**THE DATA**
##########
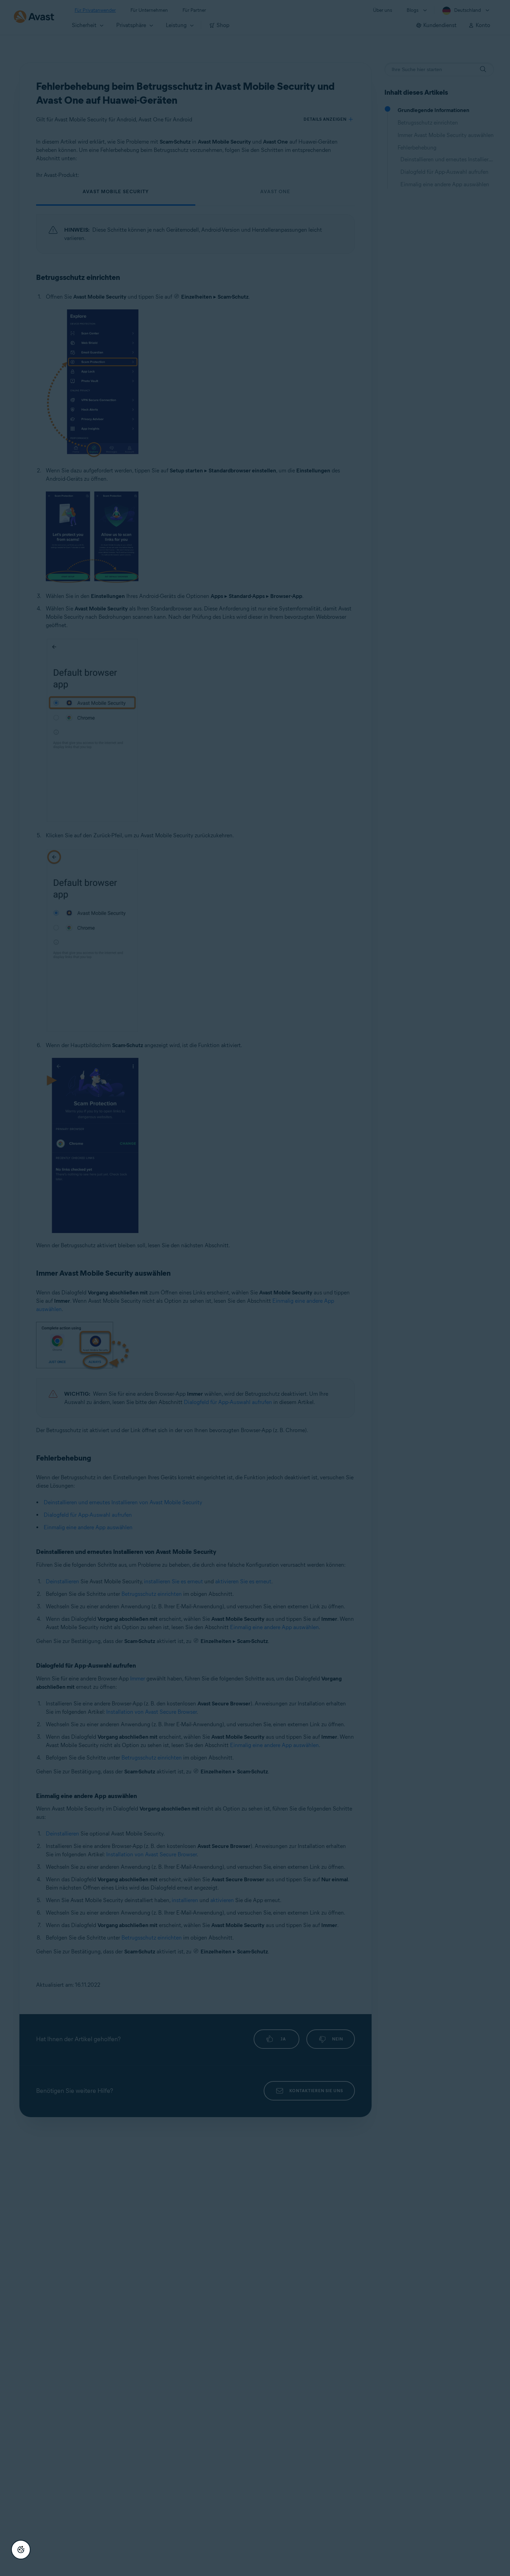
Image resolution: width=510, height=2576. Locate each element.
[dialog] (255, 1288)
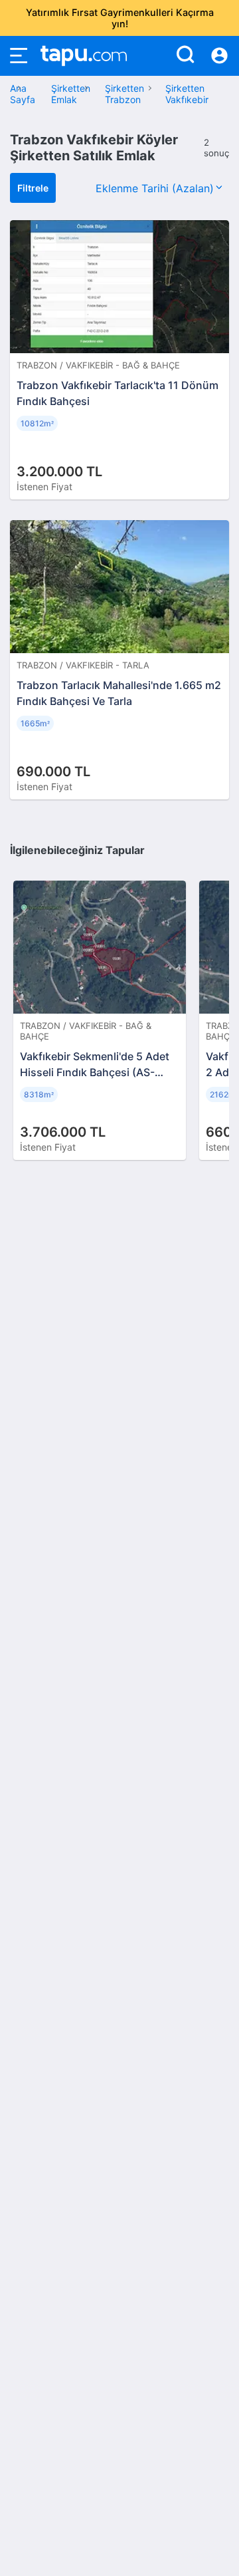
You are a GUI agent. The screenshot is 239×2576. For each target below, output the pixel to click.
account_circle (219, 56)
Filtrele (32, 188)
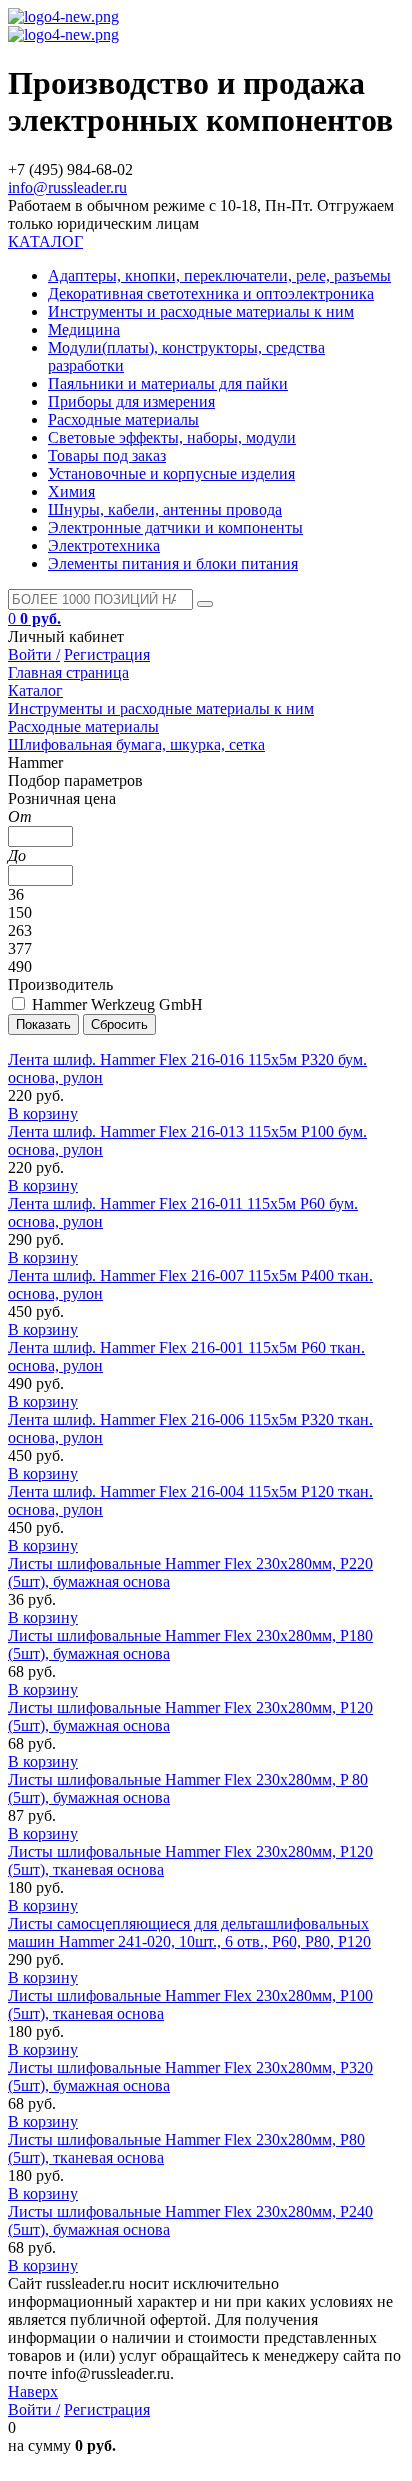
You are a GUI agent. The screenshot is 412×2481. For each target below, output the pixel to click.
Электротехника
##########
**TASK OBJECTIVE**
Which lines hold the string "screenshot"? Copy all of them from the data above.

**COMPLETED EXERCISE**
You are a GUI agent. The screenshot is 239×2576. For each target below, output the pixel to click.
You are a GUI agent. The screenshot is 412×2481. For each target below, output the pixel to click.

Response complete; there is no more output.